[Records from a data collection]
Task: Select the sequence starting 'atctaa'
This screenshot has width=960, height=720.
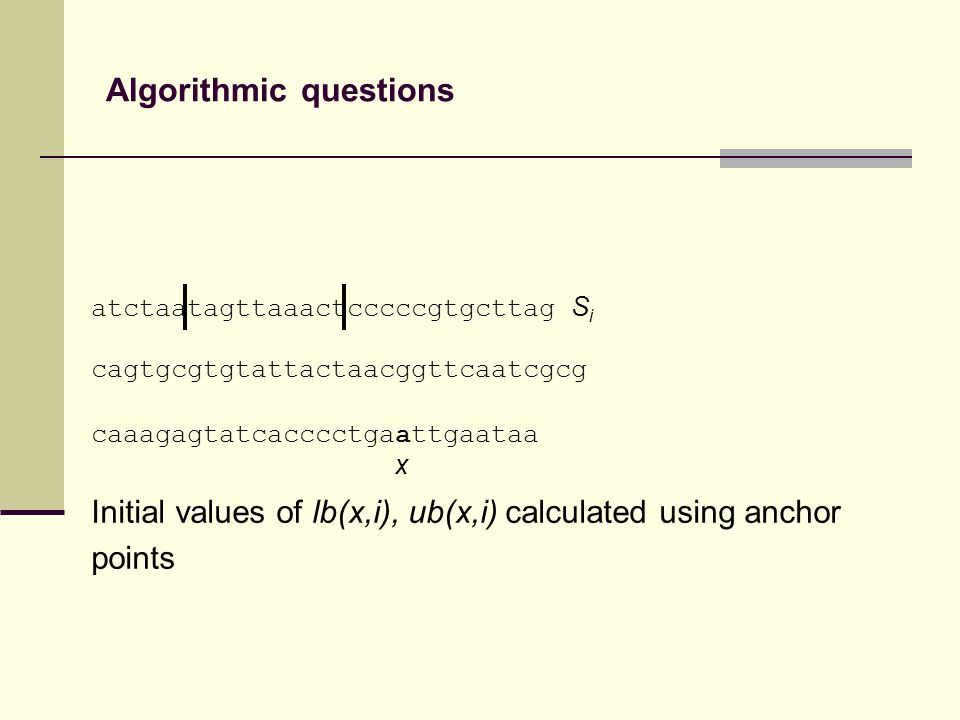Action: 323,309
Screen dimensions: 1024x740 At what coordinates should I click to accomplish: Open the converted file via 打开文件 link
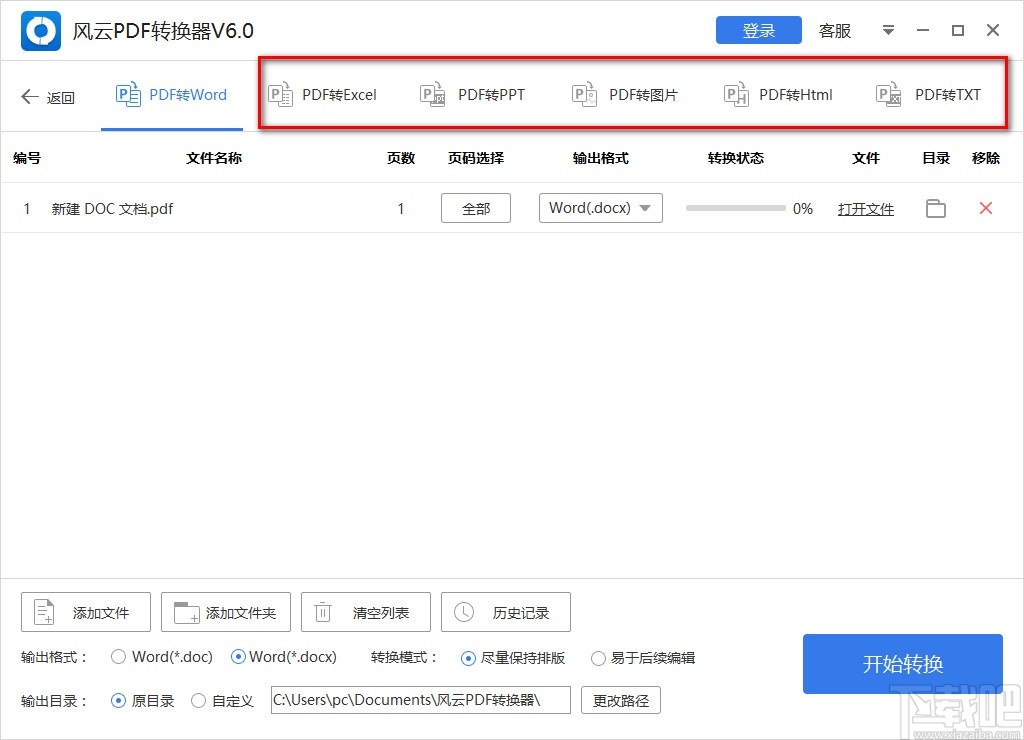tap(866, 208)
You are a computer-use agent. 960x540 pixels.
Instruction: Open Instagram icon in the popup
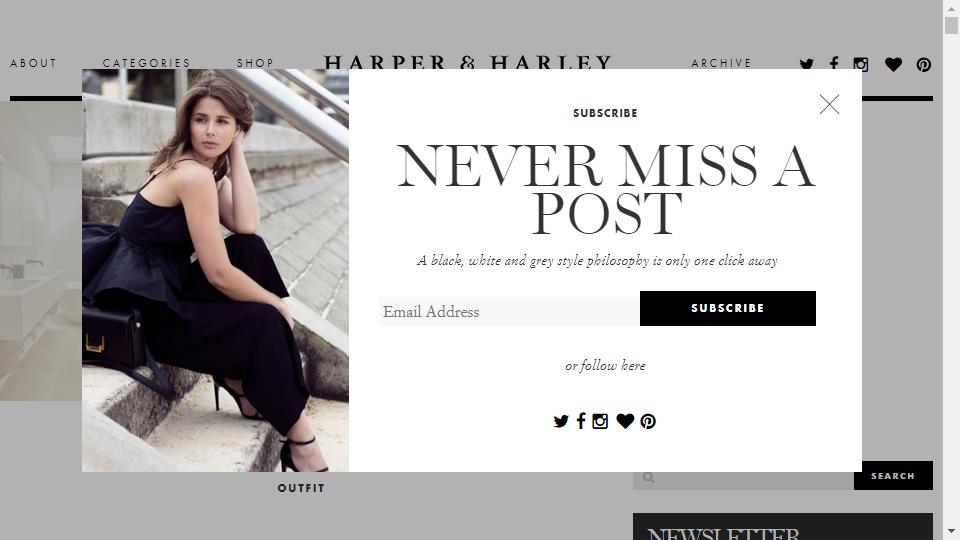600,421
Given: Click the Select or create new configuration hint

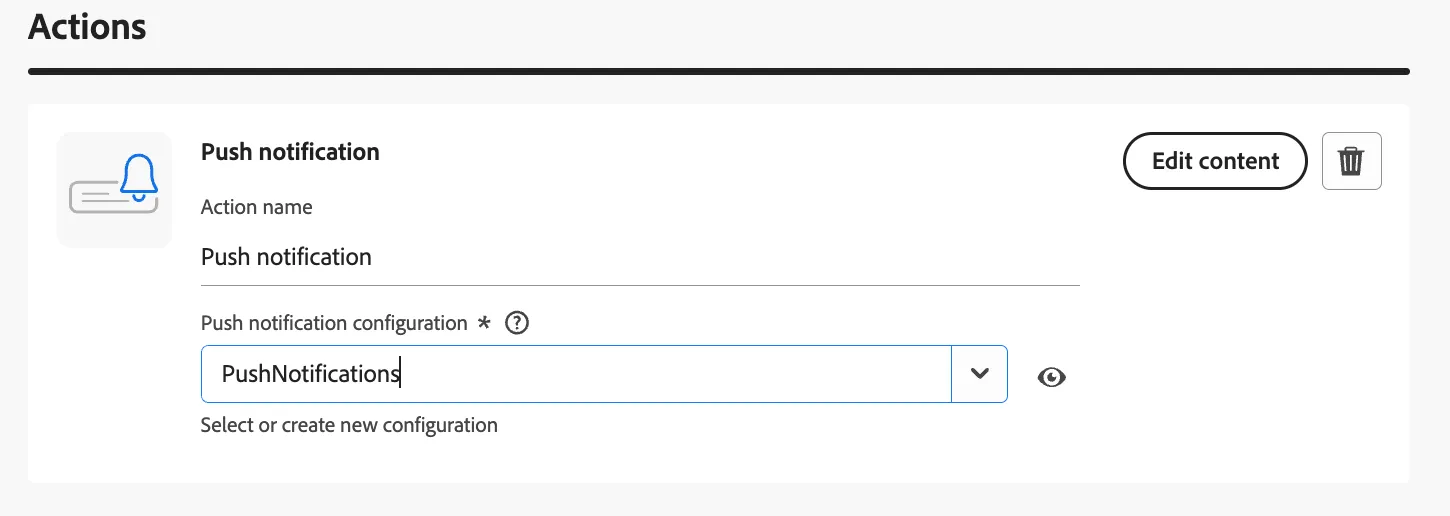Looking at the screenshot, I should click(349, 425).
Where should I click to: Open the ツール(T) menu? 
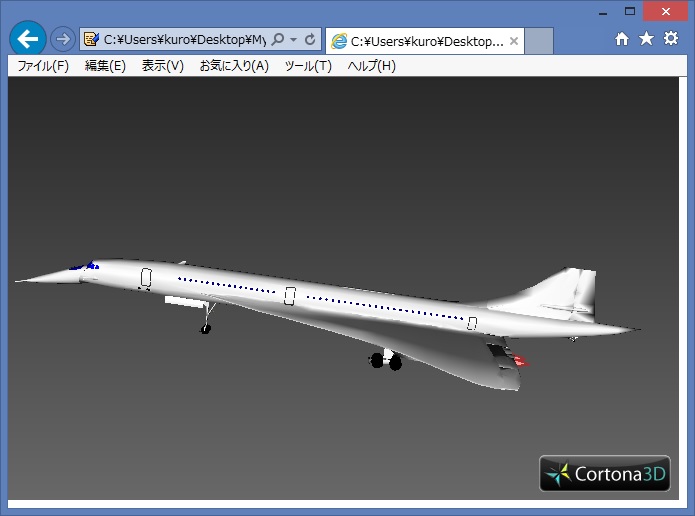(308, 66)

Problem statement: Repeat the lines exactly, starting with the line that contains "Instruction: Open Instagram icon in the popup" and ending with the last line of the entries. Keep both of those lines but no pictures.

Reply:
Instruction: Open Instagram icon in the popup
600,421
Given: Click the Select or create new configuration hint

Looking at the screenshot, I should click(349, 425).
Where should I click to: Open the ツール(T) menu? 
(308, 66)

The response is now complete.